**Given data**
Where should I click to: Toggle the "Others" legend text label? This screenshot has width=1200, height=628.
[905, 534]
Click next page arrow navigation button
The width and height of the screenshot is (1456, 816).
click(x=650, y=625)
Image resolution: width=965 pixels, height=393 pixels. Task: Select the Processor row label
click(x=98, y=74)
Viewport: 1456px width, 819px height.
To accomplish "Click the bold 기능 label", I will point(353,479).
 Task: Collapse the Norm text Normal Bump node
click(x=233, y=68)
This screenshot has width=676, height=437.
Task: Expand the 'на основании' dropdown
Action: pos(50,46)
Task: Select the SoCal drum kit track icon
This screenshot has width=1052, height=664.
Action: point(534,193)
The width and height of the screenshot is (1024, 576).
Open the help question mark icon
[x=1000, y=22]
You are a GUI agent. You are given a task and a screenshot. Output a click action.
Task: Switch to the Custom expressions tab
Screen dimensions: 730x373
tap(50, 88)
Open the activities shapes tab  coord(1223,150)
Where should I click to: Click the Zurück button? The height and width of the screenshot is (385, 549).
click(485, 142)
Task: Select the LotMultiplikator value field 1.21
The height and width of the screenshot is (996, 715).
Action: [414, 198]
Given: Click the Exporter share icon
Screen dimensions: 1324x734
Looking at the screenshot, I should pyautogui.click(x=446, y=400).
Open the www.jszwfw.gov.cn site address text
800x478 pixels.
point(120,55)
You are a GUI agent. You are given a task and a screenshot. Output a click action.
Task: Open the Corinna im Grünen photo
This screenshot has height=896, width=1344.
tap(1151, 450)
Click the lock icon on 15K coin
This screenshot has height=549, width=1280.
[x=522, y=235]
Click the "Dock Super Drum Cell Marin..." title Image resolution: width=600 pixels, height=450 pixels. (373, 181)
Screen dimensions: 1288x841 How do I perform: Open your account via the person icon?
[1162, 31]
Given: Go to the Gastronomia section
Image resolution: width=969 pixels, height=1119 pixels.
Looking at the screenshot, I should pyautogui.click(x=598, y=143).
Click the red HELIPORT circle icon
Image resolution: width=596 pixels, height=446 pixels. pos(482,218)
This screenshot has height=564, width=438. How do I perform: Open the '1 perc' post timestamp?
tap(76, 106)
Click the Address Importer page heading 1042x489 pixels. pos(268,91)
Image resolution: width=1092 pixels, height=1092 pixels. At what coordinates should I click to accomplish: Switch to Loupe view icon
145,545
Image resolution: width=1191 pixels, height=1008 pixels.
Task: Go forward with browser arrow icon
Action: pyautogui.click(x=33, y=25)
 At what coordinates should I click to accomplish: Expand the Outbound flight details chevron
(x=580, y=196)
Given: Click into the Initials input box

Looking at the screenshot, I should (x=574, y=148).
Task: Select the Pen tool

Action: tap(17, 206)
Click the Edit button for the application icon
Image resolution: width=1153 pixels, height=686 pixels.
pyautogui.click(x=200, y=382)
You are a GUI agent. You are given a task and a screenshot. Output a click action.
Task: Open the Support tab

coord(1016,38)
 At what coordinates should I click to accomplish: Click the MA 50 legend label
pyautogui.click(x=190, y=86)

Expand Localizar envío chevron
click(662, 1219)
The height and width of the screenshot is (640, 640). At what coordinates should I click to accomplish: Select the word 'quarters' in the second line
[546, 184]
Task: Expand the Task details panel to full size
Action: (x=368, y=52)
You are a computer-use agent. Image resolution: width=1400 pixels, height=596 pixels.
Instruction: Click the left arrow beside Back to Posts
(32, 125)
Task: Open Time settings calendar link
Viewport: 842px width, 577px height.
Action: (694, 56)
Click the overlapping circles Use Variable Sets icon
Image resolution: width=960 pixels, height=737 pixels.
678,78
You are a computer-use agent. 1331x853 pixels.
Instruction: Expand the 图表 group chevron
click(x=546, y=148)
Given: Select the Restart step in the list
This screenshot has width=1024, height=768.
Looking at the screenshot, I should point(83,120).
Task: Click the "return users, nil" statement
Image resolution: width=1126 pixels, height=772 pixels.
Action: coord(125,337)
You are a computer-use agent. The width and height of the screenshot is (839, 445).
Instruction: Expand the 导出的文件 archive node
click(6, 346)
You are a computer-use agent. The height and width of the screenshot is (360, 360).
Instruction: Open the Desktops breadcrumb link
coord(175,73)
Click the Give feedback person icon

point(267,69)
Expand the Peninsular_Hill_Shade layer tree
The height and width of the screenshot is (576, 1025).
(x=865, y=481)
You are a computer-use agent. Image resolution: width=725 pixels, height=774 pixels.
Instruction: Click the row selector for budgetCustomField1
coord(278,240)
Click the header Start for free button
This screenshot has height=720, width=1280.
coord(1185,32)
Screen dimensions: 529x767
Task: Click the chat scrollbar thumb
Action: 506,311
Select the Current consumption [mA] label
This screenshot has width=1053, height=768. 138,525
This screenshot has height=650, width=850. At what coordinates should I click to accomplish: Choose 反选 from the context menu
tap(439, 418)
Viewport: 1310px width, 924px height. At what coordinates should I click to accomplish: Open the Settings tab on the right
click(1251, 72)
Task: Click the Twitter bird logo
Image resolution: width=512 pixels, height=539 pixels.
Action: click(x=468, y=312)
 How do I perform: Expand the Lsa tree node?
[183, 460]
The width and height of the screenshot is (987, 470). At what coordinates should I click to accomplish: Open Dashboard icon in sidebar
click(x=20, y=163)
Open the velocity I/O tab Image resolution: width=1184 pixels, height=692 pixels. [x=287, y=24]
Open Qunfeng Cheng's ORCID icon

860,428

**Assignment**
The response should hold exactly the lines starting at the line with "Task: Select the LotMultiplikator" and ending at the line with "Given: Click the Exporter share icon", and no other line of the material above.

**Task solution**
Task: Select the LotMultiplikator value field 1.21
The height and width of the screenshot is (996, 715).
Action: [414, 198]
Given: Click the Exporter share icon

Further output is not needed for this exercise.